Nel corso dei mesi precedenti i vertici della Federazione, Articolo 21, Usigrai, e Sindacato giornalisti, si sono incontrati spesso a Trento con la famiglia Megalizzi, intessendo un dialogo mediato dal segretario del Sindacato regionale dei giornalisti Rocco Cerone attraverso la consultazione con i rappresentanti istituzionali e politici della Provincia e Comune di Trento, e dell’Università. Nel corso di una visita alla Famiglia Megalizzi avvenuta pochi giorni fa il presidente Giulietti ha invitato i genitori di Antonio a Roma il 28, 29 febbraio e 1 marzo dove si svolgerà una manifestazione intitolata “Le parole non sono pietre” nella sede di Civiltà Cattolica e in altri luoghi in cui il dialogo è la base di ogni forma di convivenza civile, religiosa e democratica, promossa dall’Associazione Articolo21 alla quale parteciperanno anche le famiglie Rochelli, Cucchi, Siani e Impastato.

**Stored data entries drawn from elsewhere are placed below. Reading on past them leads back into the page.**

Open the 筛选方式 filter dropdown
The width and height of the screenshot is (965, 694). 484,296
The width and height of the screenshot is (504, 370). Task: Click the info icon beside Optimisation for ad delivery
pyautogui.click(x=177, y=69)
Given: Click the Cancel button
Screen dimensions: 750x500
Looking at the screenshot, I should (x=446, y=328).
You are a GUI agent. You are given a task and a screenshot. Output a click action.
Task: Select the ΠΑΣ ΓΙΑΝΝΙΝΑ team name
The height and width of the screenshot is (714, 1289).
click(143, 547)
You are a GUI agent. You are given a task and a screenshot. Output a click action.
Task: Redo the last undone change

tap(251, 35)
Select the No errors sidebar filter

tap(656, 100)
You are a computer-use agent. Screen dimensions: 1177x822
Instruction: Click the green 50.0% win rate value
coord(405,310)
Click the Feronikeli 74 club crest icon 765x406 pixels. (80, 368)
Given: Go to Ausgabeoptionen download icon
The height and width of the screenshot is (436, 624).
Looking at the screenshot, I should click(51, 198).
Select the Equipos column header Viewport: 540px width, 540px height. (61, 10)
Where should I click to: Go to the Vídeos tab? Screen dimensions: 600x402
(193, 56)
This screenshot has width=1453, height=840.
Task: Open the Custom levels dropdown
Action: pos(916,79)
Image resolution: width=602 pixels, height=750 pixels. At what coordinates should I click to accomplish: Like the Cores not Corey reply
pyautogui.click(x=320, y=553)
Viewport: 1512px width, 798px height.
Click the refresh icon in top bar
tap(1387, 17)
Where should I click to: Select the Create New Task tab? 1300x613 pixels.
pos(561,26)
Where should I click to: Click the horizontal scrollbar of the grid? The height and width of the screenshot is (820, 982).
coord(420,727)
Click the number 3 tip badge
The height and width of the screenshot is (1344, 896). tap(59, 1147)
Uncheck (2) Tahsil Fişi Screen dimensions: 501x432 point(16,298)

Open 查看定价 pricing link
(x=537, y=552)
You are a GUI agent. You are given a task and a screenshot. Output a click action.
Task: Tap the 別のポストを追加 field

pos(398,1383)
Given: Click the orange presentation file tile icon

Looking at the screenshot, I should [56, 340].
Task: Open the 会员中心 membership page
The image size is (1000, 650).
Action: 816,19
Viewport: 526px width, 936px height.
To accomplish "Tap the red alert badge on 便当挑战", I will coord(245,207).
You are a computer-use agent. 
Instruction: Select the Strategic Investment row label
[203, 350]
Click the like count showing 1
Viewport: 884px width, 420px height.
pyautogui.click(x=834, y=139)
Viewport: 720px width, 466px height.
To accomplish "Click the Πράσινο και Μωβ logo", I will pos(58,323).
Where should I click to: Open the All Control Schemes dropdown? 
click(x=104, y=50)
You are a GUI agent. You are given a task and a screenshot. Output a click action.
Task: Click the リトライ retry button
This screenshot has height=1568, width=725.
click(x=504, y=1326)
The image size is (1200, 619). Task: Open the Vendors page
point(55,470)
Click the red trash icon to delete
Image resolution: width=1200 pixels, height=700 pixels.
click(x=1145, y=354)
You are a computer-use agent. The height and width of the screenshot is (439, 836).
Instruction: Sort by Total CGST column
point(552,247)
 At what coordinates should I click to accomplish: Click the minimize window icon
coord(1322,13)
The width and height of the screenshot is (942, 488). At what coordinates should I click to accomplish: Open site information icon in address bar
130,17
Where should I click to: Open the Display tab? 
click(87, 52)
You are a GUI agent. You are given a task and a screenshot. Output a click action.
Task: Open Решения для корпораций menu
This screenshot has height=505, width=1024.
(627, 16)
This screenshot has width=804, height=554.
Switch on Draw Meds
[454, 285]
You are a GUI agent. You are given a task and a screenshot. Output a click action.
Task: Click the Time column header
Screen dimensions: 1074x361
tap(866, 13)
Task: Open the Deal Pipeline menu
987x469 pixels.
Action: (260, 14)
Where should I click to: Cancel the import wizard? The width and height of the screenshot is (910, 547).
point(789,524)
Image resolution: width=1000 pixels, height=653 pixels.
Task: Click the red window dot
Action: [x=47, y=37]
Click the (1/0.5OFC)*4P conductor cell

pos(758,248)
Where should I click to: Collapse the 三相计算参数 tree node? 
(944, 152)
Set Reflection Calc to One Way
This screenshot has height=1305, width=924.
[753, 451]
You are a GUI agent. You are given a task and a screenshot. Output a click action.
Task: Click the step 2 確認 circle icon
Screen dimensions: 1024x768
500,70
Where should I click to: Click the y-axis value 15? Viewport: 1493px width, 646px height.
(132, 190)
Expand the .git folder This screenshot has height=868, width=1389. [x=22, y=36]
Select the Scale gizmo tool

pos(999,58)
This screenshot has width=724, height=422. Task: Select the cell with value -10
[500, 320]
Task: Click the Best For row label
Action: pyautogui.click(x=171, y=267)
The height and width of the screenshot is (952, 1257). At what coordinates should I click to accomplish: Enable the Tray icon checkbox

Il prologo della presentazione della Fondazione avrà luogo giovedì 13 febbraio pomeriggio alle 15.30 con una cerimonia dove verrà svelata una targa intitolata alla memoria di Antonio Megalizzi presso la Facoltà di Lettere, dove un anno fa venne messo a dimora un ulivo in segno di pace. Nella stessa giornata alle ore 17, nella sala di rappresentanza del Comune di Palazzo Geremia, verrà presentato libro “Il sogno di Antonio” di Paolo Borrometi, (Solferino Editore), alla presenza dell’autore, di Marino Sinibaldi, direttore di Radio Rai 3 e del presidente Giuseppe Giulietti.